**EXERCISE GOAL:**
Starting with the line that contains "物流 (194, 232)" and stopping after the line that contains "生成AI活用の成果を阻むものは何か─AJSが説く、部門最適からの脱却と業務プロセス再設計 (428, 633)", copy the entries below exactly. Include nothing else.

(Collected data)
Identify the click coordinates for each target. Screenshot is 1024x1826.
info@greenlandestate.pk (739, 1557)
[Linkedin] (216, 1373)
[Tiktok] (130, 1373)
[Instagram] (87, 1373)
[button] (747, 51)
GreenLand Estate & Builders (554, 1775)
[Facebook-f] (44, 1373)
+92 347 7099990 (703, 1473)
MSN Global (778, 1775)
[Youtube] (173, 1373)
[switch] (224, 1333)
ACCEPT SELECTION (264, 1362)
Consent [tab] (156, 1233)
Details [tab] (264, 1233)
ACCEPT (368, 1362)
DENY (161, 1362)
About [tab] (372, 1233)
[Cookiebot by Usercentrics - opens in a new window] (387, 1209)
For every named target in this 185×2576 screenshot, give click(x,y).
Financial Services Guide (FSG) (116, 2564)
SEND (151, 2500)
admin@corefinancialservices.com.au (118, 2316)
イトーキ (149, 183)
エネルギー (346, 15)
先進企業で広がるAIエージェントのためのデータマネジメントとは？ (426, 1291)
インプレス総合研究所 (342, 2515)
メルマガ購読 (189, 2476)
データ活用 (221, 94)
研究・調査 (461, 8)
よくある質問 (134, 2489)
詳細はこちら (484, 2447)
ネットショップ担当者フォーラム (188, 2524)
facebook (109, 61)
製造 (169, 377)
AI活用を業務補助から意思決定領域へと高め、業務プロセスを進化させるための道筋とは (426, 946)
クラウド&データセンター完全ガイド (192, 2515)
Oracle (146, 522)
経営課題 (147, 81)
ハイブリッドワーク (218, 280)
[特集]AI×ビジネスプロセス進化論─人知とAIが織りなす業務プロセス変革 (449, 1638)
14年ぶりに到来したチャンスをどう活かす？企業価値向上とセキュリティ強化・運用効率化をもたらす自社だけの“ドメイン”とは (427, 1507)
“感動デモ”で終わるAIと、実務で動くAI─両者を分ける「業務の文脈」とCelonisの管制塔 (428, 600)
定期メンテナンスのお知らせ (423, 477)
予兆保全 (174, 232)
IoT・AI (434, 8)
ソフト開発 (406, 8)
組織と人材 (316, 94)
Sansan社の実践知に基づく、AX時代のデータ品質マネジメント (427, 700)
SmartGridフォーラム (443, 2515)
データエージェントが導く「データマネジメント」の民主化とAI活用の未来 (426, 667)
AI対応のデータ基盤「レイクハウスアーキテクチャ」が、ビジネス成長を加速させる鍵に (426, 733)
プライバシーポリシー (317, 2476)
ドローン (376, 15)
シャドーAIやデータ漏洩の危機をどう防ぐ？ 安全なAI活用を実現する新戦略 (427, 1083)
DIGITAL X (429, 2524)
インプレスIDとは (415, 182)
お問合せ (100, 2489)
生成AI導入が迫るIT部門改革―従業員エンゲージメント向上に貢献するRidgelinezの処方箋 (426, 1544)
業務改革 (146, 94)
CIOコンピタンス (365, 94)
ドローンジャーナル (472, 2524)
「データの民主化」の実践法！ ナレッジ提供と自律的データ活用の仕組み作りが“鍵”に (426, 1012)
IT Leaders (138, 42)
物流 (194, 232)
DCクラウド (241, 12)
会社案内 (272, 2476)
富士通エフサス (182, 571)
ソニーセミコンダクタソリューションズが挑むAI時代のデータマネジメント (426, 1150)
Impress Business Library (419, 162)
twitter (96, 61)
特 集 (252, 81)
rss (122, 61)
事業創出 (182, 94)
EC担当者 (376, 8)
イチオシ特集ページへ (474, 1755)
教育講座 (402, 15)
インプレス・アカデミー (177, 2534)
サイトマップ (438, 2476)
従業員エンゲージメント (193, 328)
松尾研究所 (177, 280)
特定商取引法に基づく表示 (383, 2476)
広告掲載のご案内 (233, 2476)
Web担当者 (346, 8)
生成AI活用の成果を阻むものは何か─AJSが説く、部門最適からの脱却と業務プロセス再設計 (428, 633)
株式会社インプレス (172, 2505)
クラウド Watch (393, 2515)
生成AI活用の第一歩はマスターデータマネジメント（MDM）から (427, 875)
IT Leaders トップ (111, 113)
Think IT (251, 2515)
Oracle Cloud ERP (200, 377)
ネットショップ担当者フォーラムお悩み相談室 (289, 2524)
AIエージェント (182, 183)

**WRITTEN REPLY:**
物流 (194, 232)
DCクラウド (241, 12)
会社案内 (272, 2476)
富士通エフサス (182, 571)
ソニーセミコンダクタソリューションズが挑むAI時代のデータマネジメント (426, 1150)
Impress Business Library (419, 162)
twitter (96, 61)
特 集 (252, 81)
rss (122, 61)
事業創出 (182, 94)
EC担当者 (376, 8)
イチオシ特集ページへ (474, 1755)
教育講座 (402, 15)
インプレス・アカデミー (177, 2534)
サイトマップ (438, 2476)
従業員エンゲージメント (193, 328)
松尾研究所 (177, 280)
特定商取引法に基づく表示 (383, 2476)
広告掲載のご案内 (233, 2476)
Web担当者 (346, 8)
生成AI活用の成果を阻むものは何か─AJSが説く、部門最適からの脱却と業務プロセス再設計 (428, 633)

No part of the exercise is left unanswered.